Wednesday, August 31, 2011

Hoping Against All Hope

Hope. It’s a word I love. Probably, it would be safe to say, this is my favorite word. It’s tossed around in political campaigns and desires for grandeur, fame, relationships, food and money. But hope is such an all-encompassing feeling like joy or love. Yet it’s much more than simply looking forward to something.

I would submit that most of what we feel as hope is something we would classify as nostalgia. Remembrances of our past, good things which cause us to hope for their return, C.S. Lewis hits it square in the face by saying, “These things-the beauty, the memory of our past-are good images of what we really desire… [But] they are not the thing itself; they are only the scent of a flower we have not found, the echo of a tune we have not heard, news from a country we have never visited.”
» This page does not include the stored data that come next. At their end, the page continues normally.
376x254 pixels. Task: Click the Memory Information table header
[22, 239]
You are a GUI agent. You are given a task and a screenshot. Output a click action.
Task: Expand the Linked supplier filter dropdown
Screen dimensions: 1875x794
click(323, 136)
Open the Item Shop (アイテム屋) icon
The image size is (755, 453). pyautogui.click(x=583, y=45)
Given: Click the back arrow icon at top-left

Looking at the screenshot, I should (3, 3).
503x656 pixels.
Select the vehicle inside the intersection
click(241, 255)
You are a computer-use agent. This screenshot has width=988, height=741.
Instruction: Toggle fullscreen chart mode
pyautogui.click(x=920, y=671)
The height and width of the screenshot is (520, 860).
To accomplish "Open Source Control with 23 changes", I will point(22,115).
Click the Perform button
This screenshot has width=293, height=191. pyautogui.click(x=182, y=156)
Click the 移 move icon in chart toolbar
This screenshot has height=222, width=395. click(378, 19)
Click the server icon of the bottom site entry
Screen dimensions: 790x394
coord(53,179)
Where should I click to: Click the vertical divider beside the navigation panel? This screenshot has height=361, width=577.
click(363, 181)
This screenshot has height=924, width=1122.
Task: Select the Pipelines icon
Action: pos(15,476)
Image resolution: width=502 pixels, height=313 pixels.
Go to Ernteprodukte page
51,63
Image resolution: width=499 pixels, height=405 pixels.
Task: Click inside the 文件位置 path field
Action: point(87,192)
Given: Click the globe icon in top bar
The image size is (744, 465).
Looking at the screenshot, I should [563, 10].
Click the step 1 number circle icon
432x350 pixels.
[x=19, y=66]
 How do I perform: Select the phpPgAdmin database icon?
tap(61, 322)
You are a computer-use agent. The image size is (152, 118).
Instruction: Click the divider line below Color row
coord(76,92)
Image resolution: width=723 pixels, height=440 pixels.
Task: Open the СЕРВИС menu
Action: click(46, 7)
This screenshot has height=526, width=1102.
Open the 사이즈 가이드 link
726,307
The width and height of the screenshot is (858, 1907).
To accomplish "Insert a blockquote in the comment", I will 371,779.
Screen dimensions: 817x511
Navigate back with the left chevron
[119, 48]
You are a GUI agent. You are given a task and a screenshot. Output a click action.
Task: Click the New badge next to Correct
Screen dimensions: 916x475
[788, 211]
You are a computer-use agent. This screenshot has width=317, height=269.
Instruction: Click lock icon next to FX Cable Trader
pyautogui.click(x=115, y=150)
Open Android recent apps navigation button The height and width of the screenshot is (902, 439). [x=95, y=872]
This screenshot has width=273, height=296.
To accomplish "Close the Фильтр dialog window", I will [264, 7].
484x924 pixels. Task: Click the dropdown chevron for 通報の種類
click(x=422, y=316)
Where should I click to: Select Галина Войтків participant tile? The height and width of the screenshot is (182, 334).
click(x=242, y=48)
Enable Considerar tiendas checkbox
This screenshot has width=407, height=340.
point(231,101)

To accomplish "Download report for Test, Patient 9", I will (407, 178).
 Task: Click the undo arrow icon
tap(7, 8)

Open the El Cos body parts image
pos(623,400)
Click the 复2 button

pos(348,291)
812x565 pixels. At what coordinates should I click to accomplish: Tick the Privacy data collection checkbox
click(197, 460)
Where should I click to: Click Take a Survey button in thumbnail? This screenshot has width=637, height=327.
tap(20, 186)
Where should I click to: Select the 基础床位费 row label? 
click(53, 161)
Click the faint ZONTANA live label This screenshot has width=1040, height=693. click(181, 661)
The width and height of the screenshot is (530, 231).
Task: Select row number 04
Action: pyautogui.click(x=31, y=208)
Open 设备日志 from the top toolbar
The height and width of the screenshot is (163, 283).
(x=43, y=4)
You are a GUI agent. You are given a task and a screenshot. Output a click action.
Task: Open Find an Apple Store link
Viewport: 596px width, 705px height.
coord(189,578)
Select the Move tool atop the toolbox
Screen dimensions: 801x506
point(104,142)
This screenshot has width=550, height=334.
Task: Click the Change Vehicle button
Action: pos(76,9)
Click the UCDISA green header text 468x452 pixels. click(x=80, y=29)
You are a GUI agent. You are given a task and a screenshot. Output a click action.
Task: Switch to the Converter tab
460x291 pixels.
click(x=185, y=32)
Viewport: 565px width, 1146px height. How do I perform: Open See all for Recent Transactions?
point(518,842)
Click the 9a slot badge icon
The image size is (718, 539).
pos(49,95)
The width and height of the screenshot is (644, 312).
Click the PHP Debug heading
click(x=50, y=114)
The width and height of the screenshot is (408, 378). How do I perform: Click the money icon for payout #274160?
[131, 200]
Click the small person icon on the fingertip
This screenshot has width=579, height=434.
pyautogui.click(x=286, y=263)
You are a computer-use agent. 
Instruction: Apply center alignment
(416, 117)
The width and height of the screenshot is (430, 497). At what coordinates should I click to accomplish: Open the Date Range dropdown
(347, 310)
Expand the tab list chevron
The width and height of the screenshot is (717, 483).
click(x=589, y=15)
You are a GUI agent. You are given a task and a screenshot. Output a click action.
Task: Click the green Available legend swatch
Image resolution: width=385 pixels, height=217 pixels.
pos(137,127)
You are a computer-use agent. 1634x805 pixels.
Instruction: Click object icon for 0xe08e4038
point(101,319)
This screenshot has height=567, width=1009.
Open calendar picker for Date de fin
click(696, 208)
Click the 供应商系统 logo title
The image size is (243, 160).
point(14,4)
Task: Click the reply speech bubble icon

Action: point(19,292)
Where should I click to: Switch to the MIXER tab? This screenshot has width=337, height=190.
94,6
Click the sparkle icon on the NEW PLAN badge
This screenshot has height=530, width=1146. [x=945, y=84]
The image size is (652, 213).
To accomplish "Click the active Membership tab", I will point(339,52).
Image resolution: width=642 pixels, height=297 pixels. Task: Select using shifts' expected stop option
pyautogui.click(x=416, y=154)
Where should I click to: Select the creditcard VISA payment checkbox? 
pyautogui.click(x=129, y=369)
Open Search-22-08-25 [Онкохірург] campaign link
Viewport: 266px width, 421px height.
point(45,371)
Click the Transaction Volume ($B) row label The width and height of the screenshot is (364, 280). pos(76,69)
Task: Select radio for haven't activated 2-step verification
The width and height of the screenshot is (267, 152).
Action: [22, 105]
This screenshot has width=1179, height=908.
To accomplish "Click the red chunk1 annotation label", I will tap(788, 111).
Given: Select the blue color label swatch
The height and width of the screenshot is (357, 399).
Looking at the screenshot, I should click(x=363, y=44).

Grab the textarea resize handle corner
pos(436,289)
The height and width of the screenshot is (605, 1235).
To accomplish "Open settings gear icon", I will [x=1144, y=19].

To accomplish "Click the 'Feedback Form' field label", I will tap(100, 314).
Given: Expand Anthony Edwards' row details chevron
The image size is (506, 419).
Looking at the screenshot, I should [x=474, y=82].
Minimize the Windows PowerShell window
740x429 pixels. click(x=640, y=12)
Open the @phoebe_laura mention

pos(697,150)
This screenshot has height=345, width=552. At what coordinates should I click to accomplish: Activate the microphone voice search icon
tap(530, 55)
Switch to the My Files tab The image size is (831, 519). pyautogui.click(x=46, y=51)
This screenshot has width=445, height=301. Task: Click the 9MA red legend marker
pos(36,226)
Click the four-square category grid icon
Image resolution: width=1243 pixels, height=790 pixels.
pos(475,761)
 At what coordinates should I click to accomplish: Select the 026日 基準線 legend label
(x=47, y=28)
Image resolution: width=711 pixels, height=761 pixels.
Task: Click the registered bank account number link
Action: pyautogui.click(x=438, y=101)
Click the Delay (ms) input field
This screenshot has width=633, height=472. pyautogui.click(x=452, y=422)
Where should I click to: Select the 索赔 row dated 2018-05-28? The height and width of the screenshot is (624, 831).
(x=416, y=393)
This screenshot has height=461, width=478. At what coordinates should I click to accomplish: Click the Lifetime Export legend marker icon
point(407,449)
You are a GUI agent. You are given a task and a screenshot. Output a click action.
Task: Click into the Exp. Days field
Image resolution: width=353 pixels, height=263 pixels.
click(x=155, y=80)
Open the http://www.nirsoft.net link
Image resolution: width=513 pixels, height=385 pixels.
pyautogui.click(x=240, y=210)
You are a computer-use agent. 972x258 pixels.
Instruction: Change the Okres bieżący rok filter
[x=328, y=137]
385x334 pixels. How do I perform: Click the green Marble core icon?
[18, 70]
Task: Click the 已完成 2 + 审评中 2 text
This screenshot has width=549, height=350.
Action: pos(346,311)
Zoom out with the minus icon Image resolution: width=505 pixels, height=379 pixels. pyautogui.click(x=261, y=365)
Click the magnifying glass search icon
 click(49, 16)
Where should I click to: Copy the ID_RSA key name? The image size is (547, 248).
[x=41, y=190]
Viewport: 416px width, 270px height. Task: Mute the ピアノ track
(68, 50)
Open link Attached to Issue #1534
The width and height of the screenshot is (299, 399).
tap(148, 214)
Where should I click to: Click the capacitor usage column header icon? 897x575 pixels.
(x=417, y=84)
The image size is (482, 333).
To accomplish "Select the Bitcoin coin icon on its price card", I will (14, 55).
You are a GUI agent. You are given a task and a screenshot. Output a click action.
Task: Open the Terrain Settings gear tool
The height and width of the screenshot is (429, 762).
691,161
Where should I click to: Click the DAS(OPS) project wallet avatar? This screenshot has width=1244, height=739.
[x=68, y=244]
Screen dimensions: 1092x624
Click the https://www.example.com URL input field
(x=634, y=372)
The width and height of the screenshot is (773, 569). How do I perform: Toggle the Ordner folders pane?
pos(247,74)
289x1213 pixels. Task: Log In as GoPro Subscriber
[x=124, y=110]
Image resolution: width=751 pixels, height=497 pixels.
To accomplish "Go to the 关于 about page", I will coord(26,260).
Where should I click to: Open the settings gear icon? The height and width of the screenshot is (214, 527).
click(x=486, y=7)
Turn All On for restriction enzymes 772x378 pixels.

Our hope in so far as it is deemed to be true and solid hope is not simply in what we desire for the future, but what we know from the past, mostly Jesus’ finalized work on the cross and victory over death. For if we hope in the future there must be an understanding of this past accomplishment not simply as fact but as faith.

But to hope in things seen is to not hope at all for hope is in the unseen, the eternal rather than the transient. Sure it may be a desire of things to occur, but it is not hope. Hope is founded in faith. But faith in the transient is misplaced faith. For though I can have faith in a relationship working and hope for it to last, that faith and that hope will not change what will be. But faith in the Eternal and hope in the Lasting leads to not simply to momentary satisfaction but lasting joy in the love of God.

So hope is just as complex as joy or love. But rightly placed hope will never put one to shame. For rightly placed hope does not merely look to the future of what will be but simultaneously looks to the past of what has been finished in one’s place for one’s sins.